Now, there’s a few things I’d like to clarify before testing this.

1.) I’m assuming I won’t have to manage shared memory myself in regard of releasing it after usage, right? Will the memory be available long enough for cudaMemcpyAsync() to finish?

2.) The way I’m doing it now, I’m obviously not minding any warp groupings of threads. Instead, I’m collecting all the results from one block and transferring them back to the Host in one. Is this there a downsight to this compared to doing it warp-wise as you suggested?

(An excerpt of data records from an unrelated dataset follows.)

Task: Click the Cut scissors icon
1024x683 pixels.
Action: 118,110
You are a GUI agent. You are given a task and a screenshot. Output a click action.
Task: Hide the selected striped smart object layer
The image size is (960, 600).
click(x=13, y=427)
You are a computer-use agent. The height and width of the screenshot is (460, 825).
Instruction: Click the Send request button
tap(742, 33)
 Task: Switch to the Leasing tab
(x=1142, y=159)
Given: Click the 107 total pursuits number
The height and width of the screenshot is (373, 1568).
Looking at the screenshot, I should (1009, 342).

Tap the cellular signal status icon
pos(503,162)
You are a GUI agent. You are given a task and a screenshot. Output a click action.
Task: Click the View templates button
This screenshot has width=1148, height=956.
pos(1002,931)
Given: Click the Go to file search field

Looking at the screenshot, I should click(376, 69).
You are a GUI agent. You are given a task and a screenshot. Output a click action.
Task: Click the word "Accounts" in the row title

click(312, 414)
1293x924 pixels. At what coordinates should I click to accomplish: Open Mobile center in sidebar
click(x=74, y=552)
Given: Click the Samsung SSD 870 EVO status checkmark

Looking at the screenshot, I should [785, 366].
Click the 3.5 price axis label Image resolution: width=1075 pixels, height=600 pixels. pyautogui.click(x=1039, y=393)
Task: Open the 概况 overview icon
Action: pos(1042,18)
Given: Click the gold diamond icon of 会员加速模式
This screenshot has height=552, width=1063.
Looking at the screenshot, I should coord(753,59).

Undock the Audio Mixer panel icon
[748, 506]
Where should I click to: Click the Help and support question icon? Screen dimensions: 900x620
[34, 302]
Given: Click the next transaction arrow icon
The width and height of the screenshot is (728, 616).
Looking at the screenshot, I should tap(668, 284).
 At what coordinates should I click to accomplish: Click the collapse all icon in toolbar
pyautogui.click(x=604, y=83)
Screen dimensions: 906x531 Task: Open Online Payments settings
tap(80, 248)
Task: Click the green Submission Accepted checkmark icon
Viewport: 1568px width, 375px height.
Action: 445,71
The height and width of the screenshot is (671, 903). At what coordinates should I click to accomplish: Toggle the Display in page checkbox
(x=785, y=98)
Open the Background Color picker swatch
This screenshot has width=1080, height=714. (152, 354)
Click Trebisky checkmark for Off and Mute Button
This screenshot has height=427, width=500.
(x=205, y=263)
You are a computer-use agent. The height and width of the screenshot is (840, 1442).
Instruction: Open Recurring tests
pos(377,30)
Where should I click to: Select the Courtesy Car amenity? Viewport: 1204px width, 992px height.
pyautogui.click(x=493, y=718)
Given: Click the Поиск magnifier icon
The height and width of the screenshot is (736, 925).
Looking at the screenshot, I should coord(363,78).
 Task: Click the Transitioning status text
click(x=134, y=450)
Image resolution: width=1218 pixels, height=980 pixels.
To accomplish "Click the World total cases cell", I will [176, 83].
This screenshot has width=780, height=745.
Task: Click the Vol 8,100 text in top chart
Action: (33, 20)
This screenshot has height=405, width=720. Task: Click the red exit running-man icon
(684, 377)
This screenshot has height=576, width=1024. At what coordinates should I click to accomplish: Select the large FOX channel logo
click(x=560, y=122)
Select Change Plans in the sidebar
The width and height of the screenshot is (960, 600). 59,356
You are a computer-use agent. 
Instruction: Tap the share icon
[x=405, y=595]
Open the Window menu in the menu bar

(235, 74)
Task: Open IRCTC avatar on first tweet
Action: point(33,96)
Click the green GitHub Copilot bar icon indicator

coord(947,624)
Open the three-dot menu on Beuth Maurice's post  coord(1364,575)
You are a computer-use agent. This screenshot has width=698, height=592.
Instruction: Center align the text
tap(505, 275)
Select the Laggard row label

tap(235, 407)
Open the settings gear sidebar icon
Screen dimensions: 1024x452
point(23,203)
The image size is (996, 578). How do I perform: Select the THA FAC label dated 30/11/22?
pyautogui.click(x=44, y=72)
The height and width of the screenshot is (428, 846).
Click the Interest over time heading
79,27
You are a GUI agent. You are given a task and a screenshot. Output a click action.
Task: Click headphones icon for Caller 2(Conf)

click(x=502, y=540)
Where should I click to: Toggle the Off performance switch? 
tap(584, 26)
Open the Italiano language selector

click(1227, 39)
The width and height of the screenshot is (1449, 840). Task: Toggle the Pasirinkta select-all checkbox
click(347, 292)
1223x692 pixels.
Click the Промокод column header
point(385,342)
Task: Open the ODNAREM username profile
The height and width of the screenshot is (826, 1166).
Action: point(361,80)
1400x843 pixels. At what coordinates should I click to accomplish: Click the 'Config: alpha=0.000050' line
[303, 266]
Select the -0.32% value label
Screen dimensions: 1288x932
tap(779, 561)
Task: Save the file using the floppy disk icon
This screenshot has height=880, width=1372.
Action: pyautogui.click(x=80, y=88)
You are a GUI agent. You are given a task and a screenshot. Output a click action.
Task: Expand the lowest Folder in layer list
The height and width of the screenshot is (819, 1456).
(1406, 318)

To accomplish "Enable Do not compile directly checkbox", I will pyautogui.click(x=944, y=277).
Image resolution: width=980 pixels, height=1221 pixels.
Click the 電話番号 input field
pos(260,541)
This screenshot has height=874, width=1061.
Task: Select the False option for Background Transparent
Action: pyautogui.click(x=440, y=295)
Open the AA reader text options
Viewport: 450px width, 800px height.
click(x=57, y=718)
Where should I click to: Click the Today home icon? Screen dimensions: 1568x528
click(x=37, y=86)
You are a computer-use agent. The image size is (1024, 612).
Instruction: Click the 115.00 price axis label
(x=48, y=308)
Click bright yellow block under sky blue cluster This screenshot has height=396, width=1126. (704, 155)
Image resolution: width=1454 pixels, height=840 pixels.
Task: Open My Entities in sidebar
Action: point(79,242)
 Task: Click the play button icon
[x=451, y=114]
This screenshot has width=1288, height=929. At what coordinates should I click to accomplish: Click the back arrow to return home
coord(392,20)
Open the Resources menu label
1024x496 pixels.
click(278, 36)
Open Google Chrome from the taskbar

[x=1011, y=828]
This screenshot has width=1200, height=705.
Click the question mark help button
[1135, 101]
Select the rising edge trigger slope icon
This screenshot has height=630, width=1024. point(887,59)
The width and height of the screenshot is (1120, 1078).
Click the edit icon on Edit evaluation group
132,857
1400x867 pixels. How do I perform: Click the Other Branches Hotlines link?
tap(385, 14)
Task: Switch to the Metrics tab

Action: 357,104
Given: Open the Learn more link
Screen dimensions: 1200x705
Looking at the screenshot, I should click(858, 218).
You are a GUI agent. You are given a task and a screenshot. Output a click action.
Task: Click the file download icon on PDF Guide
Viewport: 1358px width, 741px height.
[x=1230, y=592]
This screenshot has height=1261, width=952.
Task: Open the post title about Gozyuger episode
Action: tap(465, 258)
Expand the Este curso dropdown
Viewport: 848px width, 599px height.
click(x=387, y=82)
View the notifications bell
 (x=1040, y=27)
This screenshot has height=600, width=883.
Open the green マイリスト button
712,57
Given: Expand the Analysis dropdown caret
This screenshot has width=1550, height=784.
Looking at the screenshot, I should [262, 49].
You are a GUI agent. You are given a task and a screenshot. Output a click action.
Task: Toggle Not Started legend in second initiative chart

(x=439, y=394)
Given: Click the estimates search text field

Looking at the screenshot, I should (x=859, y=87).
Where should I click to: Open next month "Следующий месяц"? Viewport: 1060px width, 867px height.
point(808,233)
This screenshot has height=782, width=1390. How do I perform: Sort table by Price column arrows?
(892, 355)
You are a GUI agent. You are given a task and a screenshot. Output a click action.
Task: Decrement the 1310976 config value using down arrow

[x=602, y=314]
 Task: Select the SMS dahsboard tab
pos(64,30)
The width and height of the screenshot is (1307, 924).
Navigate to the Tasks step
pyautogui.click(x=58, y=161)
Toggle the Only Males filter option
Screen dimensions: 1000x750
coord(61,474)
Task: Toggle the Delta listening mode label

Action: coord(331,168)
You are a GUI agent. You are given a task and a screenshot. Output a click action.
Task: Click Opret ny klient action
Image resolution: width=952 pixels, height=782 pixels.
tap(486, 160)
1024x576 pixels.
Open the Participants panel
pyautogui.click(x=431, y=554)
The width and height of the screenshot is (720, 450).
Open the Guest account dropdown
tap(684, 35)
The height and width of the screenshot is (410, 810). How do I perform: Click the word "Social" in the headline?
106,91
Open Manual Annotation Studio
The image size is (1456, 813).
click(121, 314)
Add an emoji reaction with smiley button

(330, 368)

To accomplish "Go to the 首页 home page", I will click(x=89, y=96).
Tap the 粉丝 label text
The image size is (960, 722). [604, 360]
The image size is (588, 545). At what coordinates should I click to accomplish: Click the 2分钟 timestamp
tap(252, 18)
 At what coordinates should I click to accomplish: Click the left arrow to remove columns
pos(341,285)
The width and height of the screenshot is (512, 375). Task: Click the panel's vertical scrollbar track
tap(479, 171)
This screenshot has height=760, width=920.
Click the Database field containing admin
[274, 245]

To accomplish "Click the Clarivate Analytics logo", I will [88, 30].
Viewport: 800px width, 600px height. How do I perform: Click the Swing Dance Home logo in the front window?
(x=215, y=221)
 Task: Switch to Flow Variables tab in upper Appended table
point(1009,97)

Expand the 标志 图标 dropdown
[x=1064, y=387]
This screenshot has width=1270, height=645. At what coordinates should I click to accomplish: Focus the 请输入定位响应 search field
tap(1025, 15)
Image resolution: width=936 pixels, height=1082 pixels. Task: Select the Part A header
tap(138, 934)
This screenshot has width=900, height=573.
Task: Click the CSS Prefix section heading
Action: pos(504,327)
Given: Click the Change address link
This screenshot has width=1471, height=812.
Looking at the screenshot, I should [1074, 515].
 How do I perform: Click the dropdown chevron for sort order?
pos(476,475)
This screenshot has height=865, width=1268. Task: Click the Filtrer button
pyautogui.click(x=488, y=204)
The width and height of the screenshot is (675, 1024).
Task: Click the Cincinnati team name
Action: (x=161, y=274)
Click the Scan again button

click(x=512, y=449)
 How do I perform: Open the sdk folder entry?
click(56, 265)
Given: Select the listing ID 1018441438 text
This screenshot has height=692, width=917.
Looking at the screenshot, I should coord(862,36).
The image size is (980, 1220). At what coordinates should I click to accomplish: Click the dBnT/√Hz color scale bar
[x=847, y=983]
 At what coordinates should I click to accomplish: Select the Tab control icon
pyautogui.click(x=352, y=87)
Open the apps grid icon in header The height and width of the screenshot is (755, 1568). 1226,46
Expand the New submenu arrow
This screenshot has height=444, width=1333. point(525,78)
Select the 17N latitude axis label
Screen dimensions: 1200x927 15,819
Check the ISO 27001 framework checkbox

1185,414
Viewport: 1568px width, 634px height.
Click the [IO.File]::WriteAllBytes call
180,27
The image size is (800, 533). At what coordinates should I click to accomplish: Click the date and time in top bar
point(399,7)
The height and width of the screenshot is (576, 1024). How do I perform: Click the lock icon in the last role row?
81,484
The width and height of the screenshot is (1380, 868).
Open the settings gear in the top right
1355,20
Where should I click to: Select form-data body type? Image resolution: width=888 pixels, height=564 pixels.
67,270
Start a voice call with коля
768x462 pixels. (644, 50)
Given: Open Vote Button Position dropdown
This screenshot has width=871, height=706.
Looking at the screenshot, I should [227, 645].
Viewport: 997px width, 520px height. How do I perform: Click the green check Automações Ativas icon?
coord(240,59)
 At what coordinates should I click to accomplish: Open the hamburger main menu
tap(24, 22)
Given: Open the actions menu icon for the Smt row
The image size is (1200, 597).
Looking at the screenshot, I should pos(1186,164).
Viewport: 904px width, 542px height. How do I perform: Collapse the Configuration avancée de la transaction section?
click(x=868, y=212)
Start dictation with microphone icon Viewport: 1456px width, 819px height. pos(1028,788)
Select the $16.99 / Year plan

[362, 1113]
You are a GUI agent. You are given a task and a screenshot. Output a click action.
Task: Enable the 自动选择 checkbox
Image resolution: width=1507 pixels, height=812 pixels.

3.) As I mentioned, I’m bound to the limits of available shared memory here. In fact, the way the CPU code above is set up, I’m reserving the maximum of available shared memory for each block of threads. Still, I had to heavily decrease the used chunkSize: It went down from 5,000,000 to 102,400 (sharedMemPerSM in bytes) * 8 = 819,200. When launching 20 blocks (one for each SM) with 1024 threads each, this means that each thread will only calculate 40 PointXY objects. Will this negatively affect the kernel’s performance? Or is there another, better way of using shared memory?

I hope you guys can shed some light on this.